Last week we offered an inside look at what it means when a watch is classified as a certified chronometer. That blog post naturally sparked some interest from watch aficionados about the origins of chronometers — a topic so vast that several books have been written on the subject.
John Arnold Marine Chronometer no. 12, London, 1778-1779; photo: Arnold & Son
Here, we try to put that long historical saga of how chronometers came to be into a compact overview for those who love the water and love precision. The invention of today’s chronometer was no easy feat. In fact, it was one that took nearly a century. As early as the mid-1600s, when European countries were intent on sea-faring expeditions and exploration, they faced a single deadly obstacle: being unable to find longitude at sea, often causing them to run aground and sink.
England, France and other countries tirelessly pursued a way to create a ship’s timepiece that could keep accurate time on the high and frequently savage seas, and enable captains to chart longitude via a standard time and celestial navigation. In 1714, the United Kingdom’s Parliament established the Longitude Act, complete with a Board of Longitude, and offering the Longitude Prize (20,000 pounds, comparable to 2.87 million pounds or $4.5 million today) to anyone who could find a method for determining a ship’s longitude. This quest became the life work of many watchmakers and inventors, including British watchmakers John Arnold and also John Harrison, who worked until the age of almost 80 to introduce and perfect the invention of the chronometer.
Traditional clocks with pendulums did not work on a moving vessel that was continually rolling and pitching with the waves. Harrison, instead, created a vertical escapement clock with larger balance and temperature compensation. The clock could be used as a portable standard because it offered accurate time at a fixed location — Greenwich Mean Time — despite the sea’s wrath. With that knowledge, and with some calculations at local noon, sailors could determine the ship’s longitude.

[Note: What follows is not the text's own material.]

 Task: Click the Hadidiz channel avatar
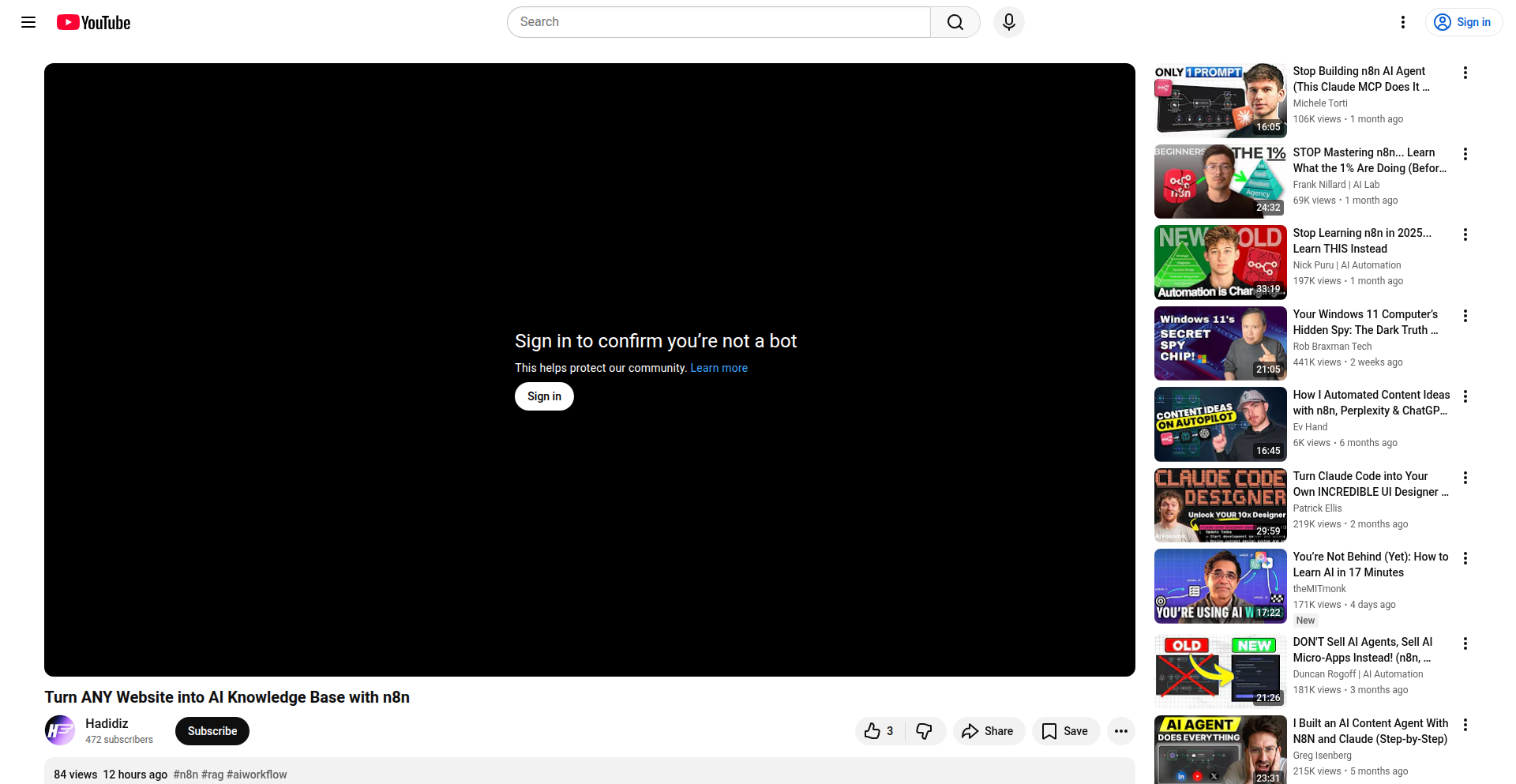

Of course, while it sounds relatively easy, it was not – especially in the days when every part of the clock was cut and made by hand. Each time a clock was finished, it went on a voyage of length to determine its reliability. It was John Harrison’s fifth clock that was finally deemed to be highly accurate at sea — in the year 1773. That invention resulted in fewer lives lost and a grand proliferation of seafaring dominance by the Brits.